Various approaches to a solution have been published in order to provide a valve that can be used multiple times. As an example, U.S. Pat. Appln. Pub. No. 2007/0134799 A1 and U.S. Pat. No. 6,395,553 B1 propose a microfluidic valve wherein a spring-loaded steel ball closes an outlet. A valve of that type, which is expensive and complicated to produce, is used in microfluidic test assays when a siphon-like structure cannot be employed for the channels. In order to transport the fluid, it is necessary for the valve at the chamber outlet to be opened. This is usually accomplished by generating a centrifugal force, and so the use of such a valve is limited to rotary test carriers.
As rotation begins, the ball inside the valve is forced radially outwardly and opens up the orifice so that the fluid can flow through the valve. When the speed is less than a pre-set rotational speed, the centrifugal force is reduced and the spring force of the spring acting on the ball predominates and the valve is closed. In addition to the spring force, in order to open the valve, the friction of the valve ball must also be overcome.

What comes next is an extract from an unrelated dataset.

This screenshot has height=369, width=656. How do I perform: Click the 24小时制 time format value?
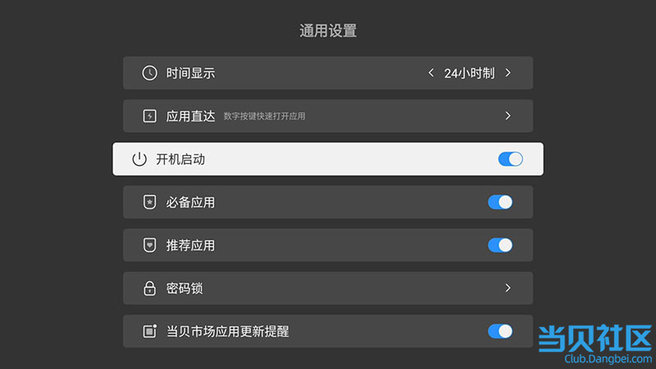click(469, 73)
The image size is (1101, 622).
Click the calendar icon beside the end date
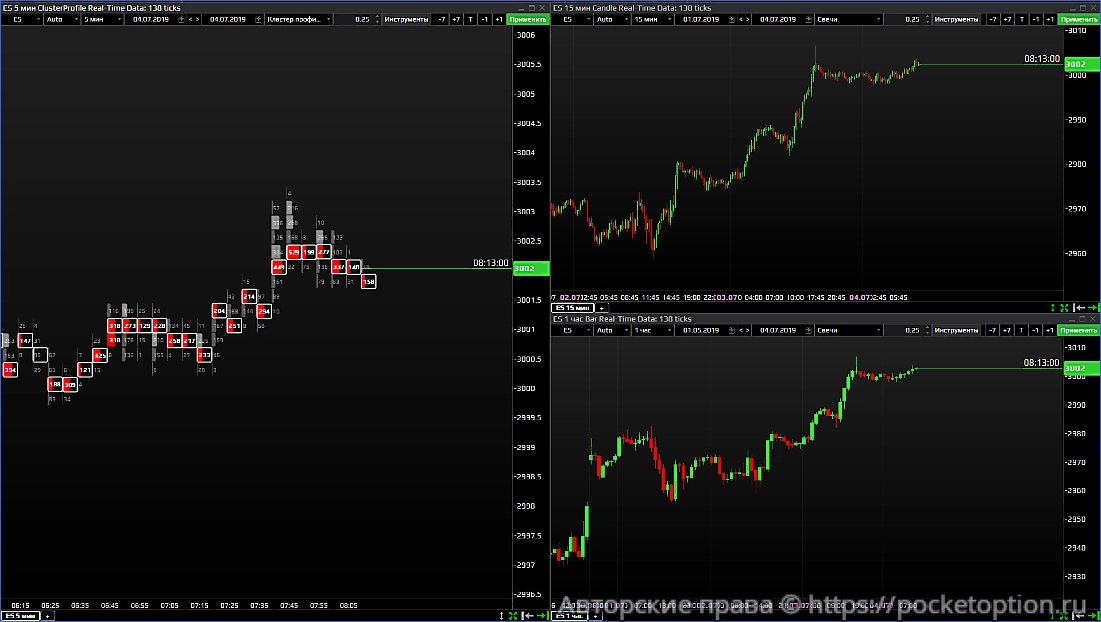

The forces required to control the fluid are frequently also produced in other capillary structures by centrifugal forces. However, other means for controlling fluids are known, as summarized, for example, in DE 10 2005 048 260 A1. One possibility for controlling the fluids in rotary test carriers is the use of a siphon channel between two chambers, wherein the desired fluid control is obtained by an appropriate arrangement of the inlet to the siphon channel and the outlet therefrom in the radial direction. Int. Pat. Appln. Pub. Nos. WO 95/33986 A1, WO 95/06870 A1, WO 93/19827 A1 and U.S. Pat. No. 5,160,702 B1, for example, also employ a concept of that type.
Despite the measures taken in the references cited above to improve microfluidic structures for the purposes of biochemical assays, problems arise again and again with venting the individual channels, in particular the siphon channels. These problems increase with multiple use of a channel by various fluids, in particular with siphon channels, which are relatively narrow and are in the region of below approximately 0.4 mm.
Thus, there is a need in the art for the provision of a microfluidic element with a microfluidic channel structure in which on the one hand, reliable control of fluids inside the channel structure is obtained even upon multiple use, and on the other hand venting is reliably carried out when in multiple use. In addition, such an element should be inexpensive to produce.